3. At least one vasodilating agent in combination with at least one CNS-stimulant according to claim 2, wherein the vasodilating agent and the CNS-stimulant are present in a single dosage form.

4. At least one vasodilating agent in combination with at least one CNS stimulant according to claim 2, wherein the vasodilating agent and the CNS-stimulant are co-administrated as separate dosage forms.

5. At least one vasodilating agent according to claim 1, wherein said vasodilating agent is selected from the group consisting of amylnitrite, glyceryl trinitrate, erythrityl tetranitrate, isosorbide dinitrate, isosorbide mononitrate, isosorbide 5- mononitrate, mannitol hexanitrate, pentaerythrityl tetranitrate, amlodipine, diltiazem, nifedipine, nisoldipine, verapamil, papaverine and cilostazol, pharmaceutically acceptable salts thereof and combinations thereof.
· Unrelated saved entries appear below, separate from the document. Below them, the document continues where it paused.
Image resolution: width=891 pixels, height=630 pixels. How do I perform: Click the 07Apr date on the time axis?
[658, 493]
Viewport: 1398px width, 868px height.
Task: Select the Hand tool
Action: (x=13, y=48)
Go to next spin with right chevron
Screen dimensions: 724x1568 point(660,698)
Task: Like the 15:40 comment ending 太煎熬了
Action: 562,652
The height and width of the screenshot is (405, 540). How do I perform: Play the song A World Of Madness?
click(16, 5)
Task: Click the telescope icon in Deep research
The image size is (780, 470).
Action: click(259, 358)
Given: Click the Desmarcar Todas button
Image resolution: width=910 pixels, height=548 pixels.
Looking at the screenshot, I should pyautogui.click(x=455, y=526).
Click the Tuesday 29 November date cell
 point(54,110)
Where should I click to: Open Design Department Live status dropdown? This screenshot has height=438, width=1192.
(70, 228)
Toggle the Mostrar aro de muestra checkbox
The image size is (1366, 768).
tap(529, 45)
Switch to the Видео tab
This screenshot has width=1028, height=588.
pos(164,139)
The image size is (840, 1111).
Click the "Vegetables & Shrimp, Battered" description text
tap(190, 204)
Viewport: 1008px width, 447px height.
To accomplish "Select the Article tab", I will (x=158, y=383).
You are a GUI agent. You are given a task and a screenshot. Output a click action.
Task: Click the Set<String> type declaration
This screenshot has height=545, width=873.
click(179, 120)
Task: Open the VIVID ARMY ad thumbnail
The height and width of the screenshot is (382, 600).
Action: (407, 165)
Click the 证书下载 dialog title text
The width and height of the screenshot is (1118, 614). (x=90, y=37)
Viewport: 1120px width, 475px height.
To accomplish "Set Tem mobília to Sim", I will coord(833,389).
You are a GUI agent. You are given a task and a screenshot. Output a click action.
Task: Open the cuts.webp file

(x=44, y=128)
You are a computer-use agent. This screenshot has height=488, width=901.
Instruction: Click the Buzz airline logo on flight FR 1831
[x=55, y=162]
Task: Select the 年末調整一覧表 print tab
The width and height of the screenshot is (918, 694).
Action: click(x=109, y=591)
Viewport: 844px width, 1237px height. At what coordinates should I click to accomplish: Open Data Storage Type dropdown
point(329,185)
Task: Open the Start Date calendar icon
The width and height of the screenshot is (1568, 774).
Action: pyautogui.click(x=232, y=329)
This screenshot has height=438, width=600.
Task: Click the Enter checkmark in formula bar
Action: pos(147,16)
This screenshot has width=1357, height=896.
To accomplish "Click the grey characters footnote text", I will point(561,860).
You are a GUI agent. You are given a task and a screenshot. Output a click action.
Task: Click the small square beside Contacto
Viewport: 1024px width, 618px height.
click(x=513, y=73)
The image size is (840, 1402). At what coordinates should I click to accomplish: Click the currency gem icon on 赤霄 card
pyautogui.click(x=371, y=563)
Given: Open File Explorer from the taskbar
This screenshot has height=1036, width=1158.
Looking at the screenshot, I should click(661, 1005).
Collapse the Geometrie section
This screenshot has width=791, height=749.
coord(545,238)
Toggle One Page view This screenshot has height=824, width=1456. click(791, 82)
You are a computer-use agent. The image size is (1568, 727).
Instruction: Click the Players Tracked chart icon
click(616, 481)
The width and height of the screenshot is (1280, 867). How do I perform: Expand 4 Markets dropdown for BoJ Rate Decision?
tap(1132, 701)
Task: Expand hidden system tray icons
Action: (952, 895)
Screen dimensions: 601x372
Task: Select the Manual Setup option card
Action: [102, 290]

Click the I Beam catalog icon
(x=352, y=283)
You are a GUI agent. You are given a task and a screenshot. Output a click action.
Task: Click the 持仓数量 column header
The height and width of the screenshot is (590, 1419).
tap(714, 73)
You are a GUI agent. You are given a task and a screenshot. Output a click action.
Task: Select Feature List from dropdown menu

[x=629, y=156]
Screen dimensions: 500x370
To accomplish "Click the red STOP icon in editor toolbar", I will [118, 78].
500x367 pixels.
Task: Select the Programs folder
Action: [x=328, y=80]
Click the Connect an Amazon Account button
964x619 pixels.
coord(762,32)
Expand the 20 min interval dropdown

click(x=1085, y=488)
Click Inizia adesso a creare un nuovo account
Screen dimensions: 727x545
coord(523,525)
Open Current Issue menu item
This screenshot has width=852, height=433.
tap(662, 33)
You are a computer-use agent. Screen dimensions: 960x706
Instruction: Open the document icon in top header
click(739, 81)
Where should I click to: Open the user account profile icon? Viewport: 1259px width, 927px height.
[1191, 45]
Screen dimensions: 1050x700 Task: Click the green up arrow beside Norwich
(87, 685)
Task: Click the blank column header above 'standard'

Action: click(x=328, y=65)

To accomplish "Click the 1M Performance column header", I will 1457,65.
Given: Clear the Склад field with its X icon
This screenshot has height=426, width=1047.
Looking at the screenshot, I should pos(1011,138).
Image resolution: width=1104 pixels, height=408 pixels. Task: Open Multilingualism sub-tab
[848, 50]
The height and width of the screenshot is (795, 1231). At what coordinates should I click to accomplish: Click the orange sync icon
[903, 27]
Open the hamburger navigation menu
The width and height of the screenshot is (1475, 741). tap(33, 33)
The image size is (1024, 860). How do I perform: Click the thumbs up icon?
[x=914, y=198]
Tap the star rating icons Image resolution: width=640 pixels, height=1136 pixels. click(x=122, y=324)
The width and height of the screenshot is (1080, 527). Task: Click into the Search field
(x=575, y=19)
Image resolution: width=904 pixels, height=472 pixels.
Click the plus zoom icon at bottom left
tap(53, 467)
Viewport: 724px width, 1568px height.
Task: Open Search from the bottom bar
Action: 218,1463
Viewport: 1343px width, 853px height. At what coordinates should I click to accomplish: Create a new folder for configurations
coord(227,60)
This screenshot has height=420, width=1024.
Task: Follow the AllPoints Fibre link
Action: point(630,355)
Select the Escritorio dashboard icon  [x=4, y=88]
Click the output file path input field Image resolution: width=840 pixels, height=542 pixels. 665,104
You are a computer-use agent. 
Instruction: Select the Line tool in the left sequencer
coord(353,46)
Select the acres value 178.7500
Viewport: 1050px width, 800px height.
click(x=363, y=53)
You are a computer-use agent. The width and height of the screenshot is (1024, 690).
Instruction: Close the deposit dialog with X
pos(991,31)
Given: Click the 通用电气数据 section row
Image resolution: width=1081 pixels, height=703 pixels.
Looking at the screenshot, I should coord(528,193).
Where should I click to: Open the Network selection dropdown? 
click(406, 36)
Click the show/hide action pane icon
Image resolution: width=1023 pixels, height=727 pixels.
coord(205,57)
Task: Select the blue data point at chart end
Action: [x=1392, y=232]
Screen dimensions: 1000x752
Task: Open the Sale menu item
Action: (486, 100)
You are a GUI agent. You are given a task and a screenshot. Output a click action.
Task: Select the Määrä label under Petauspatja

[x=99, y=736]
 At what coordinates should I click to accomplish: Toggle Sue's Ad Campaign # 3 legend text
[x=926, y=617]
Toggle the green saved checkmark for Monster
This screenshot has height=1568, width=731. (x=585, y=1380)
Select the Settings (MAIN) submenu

6. At least one vasodilating agent according to any of the claims 1 to 5, wherein the vasodilating agent is glyceryl trinitrate.

7. At least one vasodilating agent in combination with at least one CNS stimulant according to any of the claims 2 to 4, wherein said CNS-stimulant is selected from the group consisting of methylphenidate, ethylphenidate, amphetamine, methamphetamine, amphetaminil, fenetylline, dextroamphetamine, phentermine, benzphentermine, phendimetrazine, diethylpropion, mazindol, fenfluramine, sibutramine, phenylpropanolamine, ephedrine, phenylephedrine, mephentermine, norepinephrine, epinephrine, caffeine, doxapram, modafinil, selegiline, pharmaceutically acceptable salts thereof and combinations thereof.

8. At least one vasodilating agent in combination with at least one CNS stimulant according to claim 7, wherein said CNS-stimulant is methylphenidate or a pharmaceutically acceptable salt thereof.

9. Use of at least one vasodilating agent for the preparation of a medicament for acute prevention or treatment of somnoleptic seizures and/or sleep attacks.

10. A composition comprising at least one acute vasodilating agent and at least one CNS-stimulant.